The codes are numbers like these: "00229379273", "84274662268", "09681949153", "53135636534"...

I saved as CSV

candidatos_2014.to_csv('candidatos_2014.csv')

I use Ubuntu and LibreOffice. But when I opened the file the cpf column does not show the leading zeros:

"229379273", "9681949153"

Please, is there a way to save a CSV that keeps zeros to the left in a column that only has numbers?

回答1:

Specify dtype as string while reading the csv file as below:

# if you are reading data with leading zeros
candidatos_2014 = pd.read_csv('candidatos_2014.csv', dtype ='str')

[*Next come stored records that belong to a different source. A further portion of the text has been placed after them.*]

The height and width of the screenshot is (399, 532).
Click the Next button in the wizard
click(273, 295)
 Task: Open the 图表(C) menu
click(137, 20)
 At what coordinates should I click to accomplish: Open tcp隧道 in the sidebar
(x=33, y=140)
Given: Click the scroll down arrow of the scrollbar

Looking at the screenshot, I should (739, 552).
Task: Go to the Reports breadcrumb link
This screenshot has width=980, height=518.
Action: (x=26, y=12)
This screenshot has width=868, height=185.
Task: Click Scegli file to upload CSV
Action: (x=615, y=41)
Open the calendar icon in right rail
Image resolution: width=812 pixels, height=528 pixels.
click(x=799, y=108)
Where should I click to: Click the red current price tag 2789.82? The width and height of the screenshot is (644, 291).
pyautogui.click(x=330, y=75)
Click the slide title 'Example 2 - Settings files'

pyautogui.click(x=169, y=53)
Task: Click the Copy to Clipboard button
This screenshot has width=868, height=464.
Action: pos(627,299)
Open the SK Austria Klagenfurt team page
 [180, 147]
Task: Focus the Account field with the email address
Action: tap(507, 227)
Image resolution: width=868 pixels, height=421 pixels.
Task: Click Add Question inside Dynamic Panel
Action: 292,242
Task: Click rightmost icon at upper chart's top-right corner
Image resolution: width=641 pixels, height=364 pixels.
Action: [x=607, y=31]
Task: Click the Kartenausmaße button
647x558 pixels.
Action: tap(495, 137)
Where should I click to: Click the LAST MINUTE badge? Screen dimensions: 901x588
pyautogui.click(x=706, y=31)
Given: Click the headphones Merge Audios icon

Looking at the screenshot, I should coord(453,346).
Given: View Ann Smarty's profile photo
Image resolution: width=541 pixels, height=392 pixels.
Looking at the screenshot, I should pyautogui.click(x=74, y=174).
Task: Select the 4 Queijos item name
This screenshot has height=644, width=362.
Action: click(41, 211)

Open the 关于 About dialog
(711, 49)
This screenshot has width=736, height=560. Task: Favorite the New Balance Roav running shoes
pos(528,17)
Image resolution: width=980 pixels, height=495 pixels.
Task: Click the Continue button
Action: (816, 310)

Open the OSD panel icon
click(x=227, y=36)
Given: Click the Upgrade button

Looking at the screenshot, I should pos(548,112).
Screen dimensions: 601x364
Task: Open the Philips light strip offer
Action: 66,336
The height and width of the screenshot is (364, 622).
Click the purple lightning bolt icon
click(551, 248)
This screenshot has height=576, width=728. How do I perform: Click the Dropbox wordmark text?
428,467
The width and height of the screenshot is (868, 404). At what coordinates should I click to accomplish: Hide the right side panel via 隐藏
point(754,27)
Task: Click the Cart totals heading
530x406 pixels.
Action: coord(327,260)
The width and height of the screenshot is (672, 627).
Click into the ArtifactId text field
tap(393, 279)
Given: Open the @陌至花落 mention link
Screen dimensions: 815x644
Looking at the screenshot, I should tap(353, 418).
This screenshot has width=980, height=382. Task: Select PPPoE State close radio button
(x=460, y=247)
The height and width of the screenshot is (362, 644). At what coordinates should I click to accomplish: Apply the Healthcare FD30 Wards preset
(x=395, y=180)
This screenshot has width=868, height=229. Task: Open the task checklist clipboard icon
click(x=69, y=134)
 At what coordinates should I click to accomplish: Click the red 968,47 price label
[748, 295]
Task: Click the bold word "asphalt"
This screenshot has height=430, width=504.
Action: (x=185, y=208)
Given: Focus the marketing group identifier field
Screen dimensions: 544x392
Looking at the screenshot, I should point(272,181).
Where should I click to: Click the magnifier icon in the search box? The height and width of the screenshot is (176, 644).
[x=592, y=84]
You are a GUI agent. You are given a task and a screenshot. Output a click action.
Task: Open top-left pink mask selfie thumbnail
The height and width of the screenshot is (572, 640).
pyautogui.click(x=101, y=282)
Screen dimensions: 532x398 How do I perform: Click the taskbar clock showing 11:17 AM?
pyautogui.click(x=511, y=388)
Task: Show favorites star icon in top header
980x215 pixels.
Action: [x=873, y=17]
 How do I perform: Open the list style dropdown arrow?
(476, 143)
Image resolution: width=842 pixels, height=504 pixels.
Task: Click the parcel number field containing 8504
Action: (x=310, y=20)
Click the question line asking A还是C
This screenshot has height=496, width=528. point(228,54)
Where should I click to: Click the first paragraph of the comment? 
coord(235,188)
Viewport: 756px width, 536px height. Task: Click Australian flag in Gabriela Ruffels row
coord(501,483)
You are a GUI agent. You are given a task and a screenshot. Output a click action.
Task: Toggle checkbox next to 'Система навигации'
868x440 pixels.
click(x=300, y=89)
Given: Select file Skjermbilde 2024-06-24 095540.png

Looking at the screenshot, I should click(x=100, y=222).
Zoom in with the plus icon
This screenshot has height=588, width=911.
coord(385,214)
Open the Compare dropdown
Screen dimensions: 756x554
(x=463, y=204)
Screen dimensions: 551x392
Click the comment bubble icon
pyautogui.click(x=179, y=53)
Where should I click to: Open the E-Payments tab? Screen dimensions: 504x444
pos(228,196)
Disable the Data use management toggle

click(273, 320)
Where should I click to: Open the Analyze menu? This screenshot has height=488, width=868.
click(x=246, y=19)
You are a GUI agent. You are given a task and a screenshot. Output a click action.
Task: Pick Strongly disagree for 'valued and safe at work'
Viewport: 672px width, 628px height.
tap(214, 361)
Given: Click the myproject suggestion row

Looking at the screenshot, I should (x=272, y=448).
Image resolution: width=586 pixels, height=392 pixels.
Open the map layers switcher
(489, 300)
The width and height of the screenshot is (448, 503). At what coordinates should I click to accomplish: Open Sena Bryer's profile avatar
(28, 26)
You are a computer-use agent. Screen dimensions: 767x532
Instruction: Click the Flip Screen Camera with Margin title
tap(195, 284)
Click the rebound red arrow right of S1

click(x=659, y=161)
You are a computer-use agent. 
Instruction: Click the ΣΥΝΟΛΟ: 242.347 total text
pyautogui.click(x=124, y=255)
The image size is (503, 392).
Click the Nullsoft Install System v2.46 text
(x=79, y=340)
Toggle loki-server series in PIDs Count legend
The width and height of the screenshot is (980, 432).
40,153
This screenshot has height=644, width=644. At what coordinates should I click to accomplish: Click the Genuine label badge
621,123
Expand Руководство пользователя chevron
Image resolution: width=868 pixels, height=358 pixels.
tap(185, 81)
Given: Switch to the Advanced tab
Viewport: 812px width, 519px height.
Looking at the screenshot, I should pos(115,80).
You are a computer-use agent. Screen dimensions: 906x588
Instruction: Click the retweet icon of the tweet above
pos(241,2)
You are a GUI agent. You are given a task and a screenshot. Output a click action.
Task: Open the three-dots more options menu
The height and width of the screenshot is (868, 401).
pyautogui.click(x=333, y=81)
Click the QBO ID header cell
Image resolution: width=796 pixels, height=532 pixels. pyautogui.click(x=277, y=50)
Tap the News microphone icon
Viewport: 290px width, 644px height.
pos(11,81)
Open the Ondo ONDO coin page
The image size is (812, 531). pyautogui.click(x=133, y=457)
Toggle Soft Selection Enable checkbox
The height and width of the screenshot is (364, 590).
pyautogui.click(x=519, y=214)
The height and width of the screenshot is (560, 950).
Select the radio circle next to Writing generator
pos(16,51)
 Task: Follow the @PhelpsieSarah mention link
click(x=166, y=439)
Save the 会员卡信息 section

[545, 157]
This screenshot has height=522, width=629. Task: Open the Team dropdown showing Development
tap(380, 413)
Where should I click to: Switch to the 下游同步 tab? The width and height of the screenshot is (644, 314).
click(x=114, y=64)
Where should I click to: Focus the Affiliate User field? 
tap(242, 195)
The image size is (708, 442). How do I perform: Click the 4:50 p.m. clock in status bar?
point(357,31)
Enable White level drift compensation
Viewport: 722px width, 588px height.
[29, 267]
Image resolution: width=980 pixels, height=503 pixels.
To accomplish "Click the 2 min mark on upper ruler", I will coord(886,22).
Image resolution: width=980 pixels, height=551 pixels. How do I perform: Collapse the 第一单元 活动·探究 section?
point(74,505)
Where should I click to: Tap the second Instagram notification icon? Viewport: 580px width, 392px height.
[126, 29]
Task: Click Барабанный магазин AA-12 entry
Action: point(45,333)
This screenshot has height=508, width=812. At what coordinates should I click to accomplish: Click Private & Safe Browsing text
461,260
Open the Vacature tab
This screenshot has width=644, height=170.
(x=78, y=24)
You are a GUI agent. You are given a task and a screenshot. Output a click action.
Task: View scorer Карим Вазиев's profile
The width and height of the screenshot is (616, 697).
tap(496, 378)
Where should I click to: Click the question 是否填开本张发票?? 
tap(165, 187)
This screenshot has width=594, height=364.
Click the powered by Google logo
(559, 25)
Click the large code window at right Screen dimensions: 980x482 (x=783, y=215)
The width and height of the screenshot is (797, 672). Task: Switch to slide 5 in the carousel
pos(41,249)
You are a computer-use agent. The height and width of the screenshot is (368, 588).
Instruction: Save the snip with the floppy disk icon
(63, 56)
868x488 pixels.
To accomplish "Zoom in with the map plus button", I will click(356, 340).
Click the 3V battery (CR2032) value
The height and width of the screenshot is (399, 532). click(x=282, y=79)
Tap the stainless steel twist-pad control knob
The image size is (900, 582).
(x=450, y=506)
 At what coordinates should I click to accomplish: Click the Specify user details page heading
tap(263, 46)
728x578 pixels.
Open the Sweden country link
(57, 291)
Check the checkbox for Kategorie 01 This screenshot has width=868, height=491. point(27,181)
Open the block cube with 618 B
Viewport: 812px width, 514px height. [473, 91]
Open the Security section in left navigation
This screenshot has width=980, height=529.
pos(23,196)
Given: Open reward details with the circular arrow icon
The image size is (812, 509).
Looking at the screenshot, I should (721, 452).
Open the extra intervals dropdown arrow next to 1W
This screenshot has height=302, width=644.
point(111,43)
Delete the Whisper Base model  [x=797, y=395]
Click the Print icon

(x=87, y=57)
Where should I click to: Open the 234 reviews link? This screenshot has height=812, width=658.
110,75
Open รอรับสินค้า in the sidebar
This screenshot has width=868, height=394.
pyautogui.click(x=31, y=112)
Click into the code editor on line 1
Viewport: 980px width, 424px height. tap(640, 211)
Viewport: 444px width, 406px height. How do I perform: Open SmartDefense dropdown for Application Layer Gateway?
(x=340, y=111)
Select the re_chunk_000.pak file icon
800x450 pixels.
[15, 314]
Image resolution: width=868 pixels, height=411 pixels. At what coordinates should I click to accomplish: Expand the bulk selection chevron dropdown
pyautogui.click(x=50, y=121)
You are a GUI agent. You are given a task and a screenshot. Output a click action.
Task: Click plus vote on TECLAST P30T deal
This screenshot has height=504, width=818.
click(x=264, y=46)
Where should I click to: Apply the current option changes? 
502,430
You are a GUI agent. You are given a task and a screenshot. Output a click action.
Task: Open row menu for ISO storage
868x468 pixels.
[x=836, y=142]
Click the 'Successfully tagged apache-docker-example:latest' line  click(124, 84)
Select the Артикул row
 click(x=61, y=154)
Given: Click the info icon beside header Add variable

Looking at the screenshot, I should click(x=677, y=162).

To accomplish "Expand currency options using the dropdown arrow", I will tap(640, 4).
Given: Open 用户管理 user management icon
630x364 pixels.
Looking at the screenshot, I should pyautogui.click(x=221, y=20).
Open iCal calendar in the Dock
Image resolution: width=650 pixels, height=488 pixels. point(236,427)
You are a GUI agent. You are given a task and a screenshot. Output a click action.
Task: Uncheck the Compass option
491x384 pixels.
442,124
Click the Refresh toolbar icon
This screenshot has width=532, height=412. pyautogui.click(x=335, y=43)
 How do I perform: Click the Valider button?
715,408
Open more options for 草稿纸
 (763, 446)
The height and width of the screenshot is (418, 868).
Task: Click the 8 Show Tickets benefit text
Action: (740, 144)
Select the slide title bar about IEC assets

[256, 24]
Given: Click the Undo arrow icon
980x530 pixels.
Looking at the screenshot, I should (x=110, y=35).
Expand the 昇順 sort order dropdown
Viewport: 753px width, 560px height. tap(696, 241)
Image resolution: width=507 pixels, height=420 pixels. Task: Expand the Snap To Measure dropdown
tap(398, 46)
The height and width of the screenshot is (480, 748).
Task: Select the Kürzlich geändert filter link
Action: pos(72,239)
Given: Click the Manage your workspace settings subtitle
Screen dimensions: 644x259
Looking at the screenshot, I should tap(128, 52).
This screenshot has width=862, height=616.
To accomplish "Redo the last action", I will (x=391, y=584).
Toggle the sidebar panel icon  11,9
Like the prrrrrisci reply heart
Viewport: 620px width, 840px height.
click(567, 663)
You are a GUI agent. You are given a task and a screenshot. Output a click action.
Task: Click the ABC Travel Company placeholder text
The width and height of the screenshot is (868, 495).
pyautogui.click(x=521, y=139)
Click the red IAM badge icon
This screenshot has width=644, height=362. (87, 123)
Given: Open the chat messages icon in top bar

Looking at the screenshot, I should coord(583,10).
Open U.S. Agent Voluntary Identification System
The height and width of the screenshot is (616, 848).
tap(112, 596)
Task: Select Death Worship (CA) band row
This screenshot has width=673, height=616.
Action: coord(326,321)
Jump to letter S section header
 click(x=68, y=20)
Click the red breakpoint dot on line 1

or convert data column into string

# if data is generated in python you can convert column into string first
candidatos_2014['cpf'] = candidatos_2014['cpf'].astype('str')
candidatos_2014.to_csv('candidatos_2014.csv')


回答2:

First, make sure that output in your csv file does not have zeros. If it does, but you are opening that file in Excel or another spreadsheet, you still sometimes can see values without leading zeros. In this case, Go to Data menu, then Import form Text. Excel's import utility will give you options to define each column's data type.

I am sure that it should be similar in other apps.

Hope it helps!



回答3:

TLDR: you don't have to do anything if your pandas columns are type object

I feel like both answers here, but especially the accepted answer, are confusing. The short answer is that, if the dtype of your column is object, then pandas will write it with leading zeros. There's nothing to do.

If like me, you came here because you didn't know that for sure and when you opened the CSV, the leading zeros were gone, then follow Ivan S's advice -- take a look at the file you wrote to verify, but you should see the leading zeros there.

If you do, then both answers give guidance on how to read the data back in preserving leading zeros.

If you don't, the the datatype wasn't correct in pandas when you saved the CSV. Just changing that column using astype wouldn't restore the zeros. You'd also need to use str.zfill as described in this SO answer.